» **SELECTION**
──────
# Kerdi/Schluter Shower Install



## DIYadam (Apr 18, 2011)

Hello everyone!

I live in a newly constructed home and ever since we moved in I have been unhappy with the ensuite shower. So, whats a DIY'er to do? Easy - grab your hammer and start demo'ing! :yes:

This weekend I took out our ensuite shower and ripped down the drywall to the studs. 










I picked up a Schluter-Kerdi shower kit from Home Depot and I have to be honest, I am extremely impressed with the product. I used to work in a tiling warehouse and I've seen quite a few tile installations, and everytime I see installers do a shower bed with dry-pack, it makes me cringe.

Now I should say, if done properly, dry-pack can make a fine shower bed, but the people I used to see were only good at making shoes.

So, back to the product at hand. I installed the new shower base and curbs using unmodified thinset, applied the Kerdi membrane all with unmodified thinset as per the instructions supplied with the kit.










Now, today I've been doing alot of reading, and I have been finding conflicting responses regarding what type of thinset to use. Some say modified, others say unmodified, some say unmodified won't work, others say its worked fine for them. 

Basically every combination of modified/unmodified, worked/not worked is out there and I'm starting to get worried. I mean, I understand the difference between unmodified and modified, and it does worry me a bit having to use unmodified, but thats what the damn instructions said?

What do you guys think? Will it be okay? Please make me feel better.

I also plan on doing a water test this week! Have to finish a couple of corners first though.


----------



## canadaclub (Oct 19, 2006)

Looks like you're doing a helluva job:thumbsup: Unmodified thinset is the way to go. Besides, if the instructions say use un-modified and you use modified you could end up with warrantee problems. I always use unmodified thinset except for over Ditra..then I use the modified.


----------



## DIYadam (Apr 18, 2011)

canadaclub said:


> Looks like you're doing a helluva job:thumbsup: Unmodified thinset is the way to go. Besides, if the instructions say use un-modified and you use modified you could end up with warrantee problems. I always use unmodified thinset except for over Ditra..then I use the modified.


Thanks, I wish I could say getting from the first picture to the second picture was fun, but it almost killed me.


----------



## Ron6519 (Mar 28, 2007)

Where are you that Home Depot sells the kits? Around here they only sell the Ditra. I bought a 60" shower kit online for $475. 3 years ago. Now I can't find one for less then $570.
Ron


----------



## DIYadam (Apr 18, 2011)

Ron6519 said:


> Where are you that Home Depot sells the kits? Around here they only sell the Ditra. I bought a 60" shower kit online for $475. 3 years ago. Now I can't find one for less then $570.
> Ron


http://www.homedepot.ca/webapp/wcs/...artial&Ntx=mode+matchall&N=0&Ntk=P_PartNumber

I live in Ontario, Canada. I watch Holmes on Homes alot and they use these kits all the time. And the Home Depot is a big sponsor of the show.


----------



## DIYadam (Apr 18, 2011)

I'm getting ready to do a waterproofing test for my install. 

Anyone know the best way to plug to drain for the test?


----------



## Ron6519 (Mar 28, 2007)

DIYadam said:


> I'm getting ready to do a waterproofing test for my install.
> 
> Anyone know the best way to plug to drain for the test?
──────
» **PROVIDED DATA**

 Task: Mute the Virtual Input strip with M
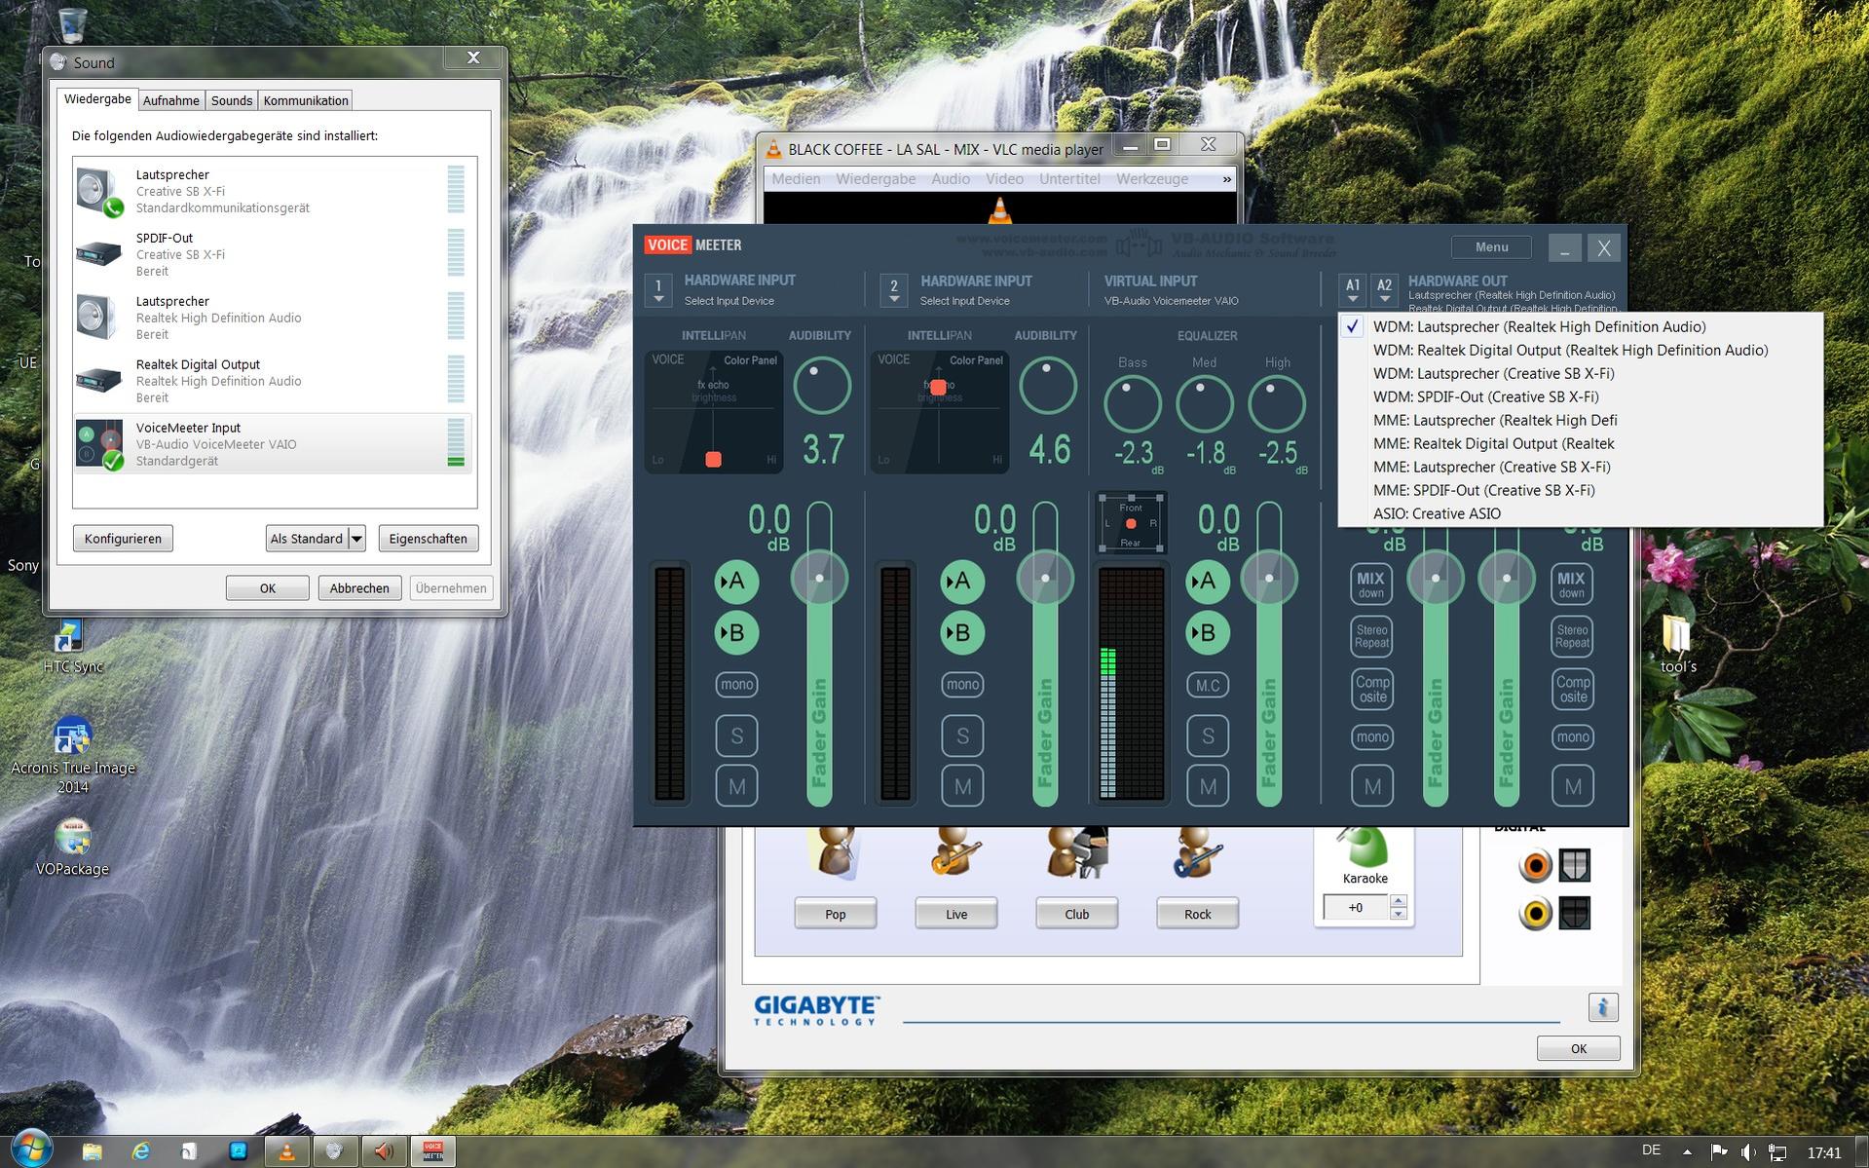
──────
In the shower install thread, over which product does canadaclub use modified thinset instead of unmodified?

Ditra